== Records for the exercise ==
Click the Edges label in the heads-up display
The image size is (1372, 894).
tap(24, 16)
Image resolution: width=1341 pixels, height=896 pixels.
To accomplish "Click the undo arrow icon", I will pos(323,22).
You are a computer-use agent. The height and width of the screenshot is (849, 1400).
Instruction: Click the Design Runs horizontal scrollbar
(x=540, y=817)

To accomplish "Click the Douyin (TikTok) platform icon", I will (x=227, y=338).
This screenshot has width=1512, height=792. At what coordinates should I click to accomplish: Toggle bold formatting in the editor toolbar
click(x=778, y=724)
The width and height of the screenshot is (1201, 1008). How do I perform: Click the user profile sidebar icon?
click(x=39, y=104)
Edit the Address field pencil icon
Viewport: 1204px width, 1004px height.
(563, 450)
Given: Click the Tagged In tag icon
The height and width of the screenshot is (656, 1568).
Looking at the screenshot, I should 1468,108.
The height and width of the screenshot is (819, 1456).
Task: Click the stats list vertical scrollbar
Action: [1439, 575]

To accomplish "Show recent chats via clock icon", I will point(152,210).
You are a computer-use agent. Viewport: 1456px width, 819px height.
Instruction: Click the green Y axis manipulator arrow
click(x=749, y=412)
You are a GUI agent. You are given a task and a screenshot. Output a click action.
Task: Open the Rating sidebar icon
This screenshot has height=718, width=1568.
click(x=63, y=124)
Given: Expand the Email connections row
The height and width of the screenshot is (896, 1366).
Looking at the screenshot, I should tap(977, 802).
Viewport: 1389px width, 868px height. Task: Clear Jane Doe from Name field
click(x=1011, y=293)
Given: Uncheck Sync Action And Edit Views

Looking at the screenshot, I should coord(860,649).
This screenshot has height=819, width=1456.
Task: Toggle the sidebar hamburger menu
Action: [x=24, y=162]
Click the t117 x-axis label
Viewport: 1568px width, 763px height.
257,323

== Work required ==
The material must be repeated in full, with every line exact.

== Expected answer ==
Click the Edges label in the heads-up display
The image size is (1372, 894).
tap(24, 16)
Image resolution: width=1341 pixels, height=896 pixels.
To accomplish "Click the undo arrow icon", I will pos(323,22).
You are a computer-use agent. The height and width of the screenshot is (849, 1400).
Instruction: Click the Design Runs horizontal scrollbar
(x=540, y=817)

To accomplish "Click the Douyin (TikTok) platform icon", I will (x=227, y=338).
This screenshot has width=1512, height=792. At what coordinates should I click to accomplish: Toggle bold formatting in the editor toolbar
click(x=778, y=724)
The width and height of the screenshot is (1201, 1008). How do I perform: Click the user profile sidebar icon?
click(x=39, y=104)
Edit the Address field pencil icon
Viewport: 1204px width, 1004px height.
(563, 450)
Given: Click the Tagged In tag icon
The height and width of the screenshot is (656, 1568).
Looking at the screenshot, I should 1468,108.
The height and width of the screenshot is (819, 1456).
Task: Click the stats list vertical scrollbar
Action: [1439, 575]

To accomplish "Show recent chats via clock icon", I will point(152,210).
You are a computer-use agent. Viewport: 1456px width, 819px height.
Instruction: Click the green Y axis manipulator arrow
click(x=749, y=412)
You are a GUI agent. You are given a task and a screenshot. Output a click action.
Task: Open the Rating sidebar icon
This screenshot has height=718, width=1568.
click(x=63, y=124)
Given: Expand the Email connections row
The height and width of the screenshot is (896, 1366).
Looking at the screenshot, I should tap(977, 802).
Viewport: 1389px width, 868px height. Task: Clear Jane Doe from Name field
click(x=1011, y=293)
Given: Uncheck Sync Action And Edit Views

Looking at the screenshot, I should coord(860,649).
This screenshot has height=819, width=1456.
Task: Toggle the sidebar hamburger menu
Action: [x=24, y=162]
Click the t117 x-axis label
Viewport: 1568px width, 763px height.
257,323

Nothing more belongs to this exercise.